I've been putting off this blogging urge until I found something that inspired me to hunker down and start the process.  Between my private practice as a Marriage and Family Therapist, my work in foster care and adoption, and the trials and tribulations of being a husband and parent (aka: burning the candle at both ends), I've seen a lot.  So it's really great when I hear or read something that surprises me.

Which is exactly what happened this morning.  After hugging my son and wishing him a happy 10th birthday,  I came across an article in the LA times that struck a chord:
 "Americans are branching out sexually"

According to a recent study, the "sexual repertoire" in America is expanding.  YES! That is good news.  Apparently, we are now thinking outside the "sexual" box.  Missionary is just passe, they say.  Over the years,  I've worked with couples who are "stuck" in their relationships, looking for ways to "spice things up."  I know, such a cliche.  But it's true.  Sex has always been taboo, especially after the reality that was HIV/AIDS in the 80's.   Since then, America, and the world (except for the Swedes, of course), literally clammed up. 

Or did we?  Perhaps we just became more secretive, "on the down low", as it's now commonly called.  Who knows. 

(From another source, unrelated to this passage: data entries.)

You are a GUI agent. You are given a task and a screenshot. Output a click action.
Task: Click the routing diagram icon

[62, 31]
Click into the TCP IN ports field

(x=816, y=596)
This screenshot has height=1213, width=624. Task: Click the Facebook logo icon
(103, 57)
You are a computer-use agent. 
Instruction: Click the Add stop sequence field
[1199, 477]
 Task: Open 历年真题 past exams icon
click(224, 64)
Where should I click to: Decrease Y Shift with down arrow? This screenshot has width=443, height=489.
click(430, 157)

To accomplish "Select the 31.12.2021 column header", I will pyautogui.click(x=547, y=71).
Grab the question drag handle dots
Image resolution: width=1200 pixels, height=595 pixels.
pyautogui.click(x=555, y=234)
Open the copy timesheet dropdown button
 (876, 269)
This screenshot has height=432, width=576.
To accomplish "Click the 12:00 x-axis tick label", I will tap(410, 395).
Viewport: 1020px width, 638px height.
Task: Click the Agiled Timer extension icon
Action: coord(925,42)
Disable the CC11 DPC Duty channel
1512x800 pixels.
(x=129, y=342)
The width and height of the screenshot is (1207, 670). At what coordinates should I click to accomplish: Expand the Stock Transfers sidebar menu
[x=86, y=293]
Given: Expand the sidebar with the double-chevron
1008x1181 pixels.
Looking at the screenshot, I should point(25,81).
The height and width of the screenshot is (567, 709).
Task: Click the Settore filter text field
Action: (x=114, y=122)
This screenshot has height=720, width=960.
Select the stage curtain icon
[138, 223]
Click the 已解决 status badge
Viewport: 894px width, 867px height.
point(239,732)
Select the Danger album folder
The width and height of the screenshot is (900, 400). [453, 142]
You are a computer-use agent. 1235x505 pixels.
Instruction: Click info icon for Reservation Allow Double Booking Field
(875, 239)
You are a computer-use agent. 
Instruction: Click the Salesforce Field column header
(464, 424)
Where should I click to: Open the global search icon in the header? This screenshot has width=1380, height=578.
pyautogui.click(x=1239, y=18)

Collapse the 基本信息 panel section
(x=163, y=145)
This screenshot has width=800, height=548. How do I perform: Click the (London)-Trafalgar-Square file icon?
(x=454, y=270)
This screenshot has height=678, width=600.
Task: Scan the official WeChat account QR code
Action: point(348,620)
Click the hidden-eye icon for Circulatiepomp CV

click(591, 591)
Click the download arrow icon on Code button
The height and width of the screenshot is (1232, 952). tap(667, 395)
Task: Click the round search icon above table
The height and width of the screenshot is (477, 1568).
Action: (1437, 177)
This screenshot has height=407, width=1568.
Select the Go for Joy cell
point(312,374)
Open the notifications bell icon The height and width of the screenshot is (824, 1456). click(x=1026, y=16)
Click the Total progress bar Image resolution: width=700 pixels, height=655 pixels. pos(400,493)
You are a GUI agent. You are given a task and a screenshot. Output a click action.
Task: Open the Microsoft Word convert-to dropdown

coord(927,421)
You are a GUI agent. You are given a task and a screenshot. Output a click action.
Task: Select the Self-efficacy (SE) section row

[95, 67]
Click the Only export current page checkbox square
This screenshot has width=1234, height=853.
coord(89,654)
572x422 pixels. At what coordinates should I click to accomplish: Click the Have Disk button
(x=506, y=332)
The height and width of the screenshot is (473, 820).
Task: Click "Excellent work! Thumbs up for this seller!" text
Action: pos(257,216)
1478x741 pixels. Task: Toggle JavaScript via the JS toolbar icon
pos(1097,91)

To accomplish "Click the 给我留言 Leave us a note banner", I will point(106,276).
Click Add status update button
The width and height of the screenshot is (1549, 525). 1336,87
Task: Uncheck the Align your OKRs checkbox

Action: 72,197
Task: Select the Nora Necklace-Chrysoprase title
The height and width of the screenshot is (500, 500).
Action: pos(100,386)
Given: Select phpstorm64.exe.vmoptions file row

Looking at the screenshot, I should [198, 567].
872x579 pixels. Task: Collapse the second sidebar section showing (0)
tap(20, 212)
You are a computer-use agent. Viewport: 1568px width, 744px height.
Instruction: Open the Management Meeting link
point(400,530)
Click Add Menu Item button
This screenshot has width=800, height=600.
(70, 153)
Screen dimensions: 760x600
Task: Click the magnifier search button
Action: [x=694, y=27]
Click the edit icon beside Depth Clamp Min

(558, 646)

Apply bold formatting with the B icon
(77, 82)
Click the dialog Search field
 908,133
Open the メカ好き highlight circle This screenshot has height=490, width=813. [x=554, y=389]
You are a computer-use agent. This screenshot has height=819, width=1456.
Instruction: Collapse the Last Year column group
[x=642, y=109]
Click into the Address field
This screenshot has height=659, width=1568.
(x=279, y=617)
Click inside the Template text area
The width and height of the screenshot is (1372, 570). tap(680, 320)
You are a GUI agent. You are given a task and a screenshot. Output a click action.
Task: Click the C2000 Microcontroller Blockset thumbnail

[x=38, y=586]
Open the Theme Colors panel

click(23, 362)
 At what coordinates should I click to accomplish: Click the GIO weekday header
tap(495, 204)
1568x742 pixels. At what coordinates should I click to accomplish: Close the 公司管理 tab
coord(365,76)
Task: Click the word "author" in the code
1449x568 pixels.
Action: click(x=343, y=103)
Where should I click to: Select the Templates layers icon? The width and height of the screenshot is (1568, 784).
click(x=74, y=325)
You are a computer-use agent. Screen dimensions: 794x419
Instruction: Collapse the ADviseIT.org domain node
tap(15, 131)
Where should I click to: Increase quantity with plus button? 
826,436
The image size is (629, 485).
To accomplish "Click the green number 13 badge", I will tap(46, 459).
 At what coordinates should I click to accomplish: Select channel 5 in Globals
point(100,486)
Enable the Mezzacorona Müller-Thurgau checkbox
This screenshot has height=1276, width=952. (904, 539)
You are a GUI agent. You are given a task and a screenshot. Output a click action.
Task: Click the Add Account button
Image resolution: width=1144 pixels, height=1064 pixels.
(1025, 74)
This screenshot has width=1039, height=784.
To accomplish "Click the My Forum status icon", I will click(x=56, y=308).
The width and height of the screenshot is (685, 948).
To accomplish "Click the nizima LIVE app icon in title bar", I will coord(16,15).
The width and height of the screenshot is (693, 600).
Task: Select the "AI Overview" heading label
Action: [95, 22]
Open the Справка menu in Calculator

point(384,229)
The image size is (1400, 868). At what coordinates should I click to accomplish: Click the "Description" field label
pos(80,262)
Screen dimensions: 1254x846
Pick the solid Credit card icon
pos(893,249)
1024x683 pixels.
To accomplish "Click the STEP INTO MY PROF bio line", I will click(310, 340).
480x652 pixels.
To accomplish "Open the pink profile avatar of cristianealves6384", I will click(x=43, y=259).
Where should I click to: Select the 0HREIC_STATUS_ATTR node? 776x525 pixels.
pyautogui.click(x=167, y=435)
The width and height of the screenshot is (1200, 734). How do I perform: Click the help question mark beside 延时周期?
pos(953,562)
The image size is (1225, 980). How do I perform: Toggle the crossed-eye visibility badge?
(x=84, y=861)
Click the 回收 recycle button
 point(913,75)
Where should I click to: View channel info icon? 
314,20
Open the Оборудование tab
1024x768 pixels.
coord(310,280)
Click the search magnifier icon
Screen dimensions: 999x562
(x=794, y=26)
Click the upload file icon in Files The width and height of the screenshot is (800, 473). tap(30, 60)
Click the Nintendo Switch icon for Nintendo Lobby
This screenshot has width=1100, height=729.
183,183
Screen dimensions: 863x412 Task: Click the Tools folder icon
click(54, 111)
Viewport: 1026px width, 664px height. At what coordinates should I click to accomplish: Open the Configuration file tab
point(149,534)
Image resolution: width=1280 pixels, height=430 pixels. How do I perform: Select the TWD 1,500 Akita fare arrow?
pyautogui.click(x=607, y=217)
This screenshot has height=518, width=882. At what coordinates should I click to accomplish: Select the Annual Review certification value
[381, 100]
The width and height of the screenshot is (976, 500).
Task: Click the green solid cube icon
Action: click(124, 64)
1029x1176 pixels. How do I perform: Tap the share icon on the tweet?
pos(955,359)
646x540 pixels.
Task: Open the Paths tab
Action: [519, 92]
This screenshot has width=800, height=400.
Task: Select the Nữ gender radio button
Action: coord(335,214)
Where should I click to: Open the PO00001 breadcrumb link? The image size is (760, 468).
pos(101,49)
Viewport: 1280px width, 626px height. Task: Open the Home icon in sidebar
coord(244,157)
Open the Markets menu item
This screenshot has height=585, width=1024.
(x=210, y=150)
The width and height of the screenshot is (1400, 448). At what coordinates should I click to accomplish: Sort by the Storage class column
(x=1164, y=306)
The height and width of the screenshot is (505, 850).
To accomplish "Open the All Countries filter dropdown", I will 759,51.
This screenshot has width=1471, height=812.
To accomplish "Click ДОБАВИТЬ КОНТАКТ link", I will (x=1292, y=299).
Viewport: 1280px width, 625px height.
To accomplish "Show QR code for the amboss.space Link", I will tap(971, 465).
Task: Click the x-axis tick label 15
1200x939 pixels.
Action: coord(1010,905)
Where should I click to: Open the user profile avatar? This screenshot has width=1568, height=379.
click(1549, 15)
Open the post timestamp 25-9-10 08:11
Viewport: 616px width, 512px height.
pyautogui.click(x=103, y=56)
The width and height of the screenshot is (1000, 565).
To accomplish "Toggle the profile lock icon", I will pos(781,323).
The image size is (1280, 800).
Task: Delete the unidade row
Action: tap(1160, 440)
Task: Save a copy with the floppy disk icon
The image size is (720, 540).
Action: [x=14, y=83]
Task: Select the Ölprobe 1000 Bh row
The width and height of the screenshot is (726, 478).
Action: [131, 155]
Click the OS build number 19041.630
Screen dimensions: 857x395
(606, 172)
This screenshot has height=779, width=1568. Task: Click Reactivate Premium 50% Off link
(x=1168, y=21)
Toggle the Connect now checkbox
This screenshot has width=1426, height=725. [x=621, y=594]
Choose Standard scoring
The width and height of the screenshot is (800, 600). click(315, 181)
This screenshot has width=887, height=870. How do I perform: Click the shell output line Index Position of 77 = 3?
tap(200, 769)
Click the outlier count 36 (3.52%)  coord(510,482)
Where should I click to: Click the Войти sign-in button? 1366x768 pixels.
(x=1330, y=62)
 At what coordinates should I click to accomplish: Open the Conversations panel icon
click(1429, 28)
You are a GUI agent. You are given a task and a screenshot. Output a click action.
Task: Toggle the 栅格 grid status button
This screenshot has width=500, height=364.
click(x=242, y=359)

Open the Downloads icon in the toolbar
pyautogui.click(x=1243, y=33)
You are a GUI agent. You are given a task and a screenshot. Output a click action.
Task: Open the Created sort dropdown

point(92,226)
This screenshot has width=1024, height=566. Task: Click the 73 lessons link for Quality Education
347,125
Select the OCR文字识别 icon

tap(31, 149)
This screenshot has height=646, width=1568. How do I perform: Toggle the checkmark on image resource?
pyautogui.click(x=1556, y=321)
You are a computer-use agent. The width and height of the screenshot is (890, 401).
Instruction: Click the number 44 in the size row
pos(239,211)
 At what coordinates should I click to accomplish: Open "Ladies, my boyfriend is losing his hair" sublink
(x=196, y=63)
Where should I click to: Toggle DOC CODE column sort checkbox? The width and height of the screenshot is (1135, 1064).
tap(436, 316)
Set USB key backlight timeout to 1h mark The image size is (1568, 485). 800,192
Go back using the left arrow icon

According to the new study referred to in this article, women are finally benefiting from this change in attitude.  About time!   No more faking it.  It appears that communication around sex has improved and therefore men and women are expressing their sexual desires more readily.  No more shame in asking for what you REALLY want.  It's no surprise that depression is often connected to repression.  As a good female friend of mine shared at a recent gathering, "Ladies, it's time to let your husbands tend to your garden, regularly."  I just hope it doesn't include pruning shears (and if it does, please be safe).  Because love, relationships, children and all that is good for that matter, needs to be tended to, just like a garden.  Or a golf swing (for the guys).

More good news, teenagers seem to be waiting longer to have their first sexual experience.  As a worried parent of two elementary school children living in Los Angeles,  this was a welcome fact. Also, many of these teens are only "having" sex with themselves.  And, lo and behold, the Braille Institute has not had an influx of students.  Go figure.  But, I digress.  Perhaps I'll talk about teenagers and their struggles with sexuality on a future post.

So, why was this article a catalyst to me beginning this blog?  Well, because I'm in the business of relationships.  Whether in the early stages or on their last leg.  Whether single and looking or recovering from a series of failed attempts.  Whether trying to be a better parent, better partner, better sibling, or simply, better to oneself.  In the end, we all just want to be connected.  And above all, be seen.  It's hardwired into our psyches.   Sex, good sex, loving sex, whatever tickles your fancy sex (among consenting adults, of course), plays a major role in the success of a couple's relationship.

 Ultimately, love is not enough (Gasp!  No he didn't!).  I believe love is relative.  You can't just live on love alone.  It's so much more complex than that.  And it's the naivete of entering relationships under this premise that gets couples into trouble.  You've heard it before, right?  "I love them so much, they'll change for me," or "they'll change after we get married."  Of course, if you chose someone who is a lunatic or an addict or a serial killer or, well, you get the picture.....you're out of luck and this doesn't apply.  But, for the most part, sane people tend to pick other relatively sane people.  So, if you are lucky enough to have picked a "good one," treasure it.  Love it.  And, have good sex regularly. 

In a nut shell, reading this article gave me hope.  Hope, that as a society, perhaps we are starting to look inward for happiness.  Hope that we are starting to communicate with our loved one about what we need.  Not only sexually, but emotionally.  If we can start being honest and uninhibited about our sexual desires, then perhaps we can also start being honest about everything else. 

Reading the Times this morning made me smile.  And that in itself, is worth sharing with the universe.  Even if no one cares about what I think.